AS an attending physician at U.C.L.A., I see a wide variety of maladies. But I also consult occasionally at the Los Angeles Zoo, where the veterinarians’ rounds are strikingly similar to those I conduct with my physician colleagues. Intrigued by the overlap, I began making careful notes of the conditions I came across by day in my human patients. At night, I combed veterinary databases and journals for their correlates, asking myself a simple question: “Do animals get [fill in the disease]?” I started with the big killers. Do animals get breast cancer? Stress-induced heart attacks? Brain tumors? How about shingles and gout? Fainting spells? Night after night, condition after condition, the answer kept coming back “yes.” My research yielded a series of fascinating commonalities.
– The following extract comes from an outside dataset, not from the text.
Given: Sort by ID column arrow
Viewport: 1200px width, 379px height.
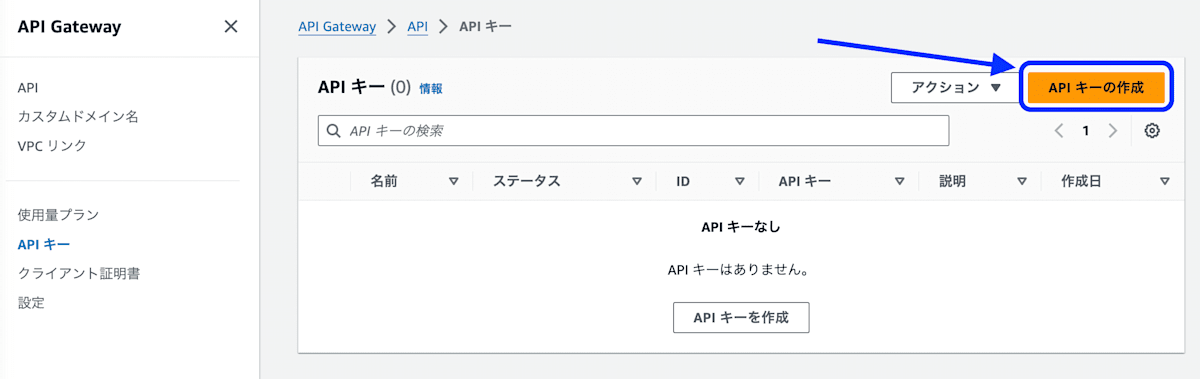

I also discovered that geese, gorillas and sea lions grieve and may become depressed. Shelties, Weimaraners and other dog breeds are prone to anxiety disorders.
Suddenly, I began to reconsider my approach to mental illness, a field I had studied during the psychiatric residency I completed before turning to cardiology. Perhaps a human patient compulsively burning himself with cigarettes could improve if his therapist consulted a bird specialist experienced in the treatment of parrots with feather-picking disorder. Significantly for substance abusers and addicts, species from birds to elephants are known to seek out psychotropic berries and plants that change their sensory states — that is, get them high.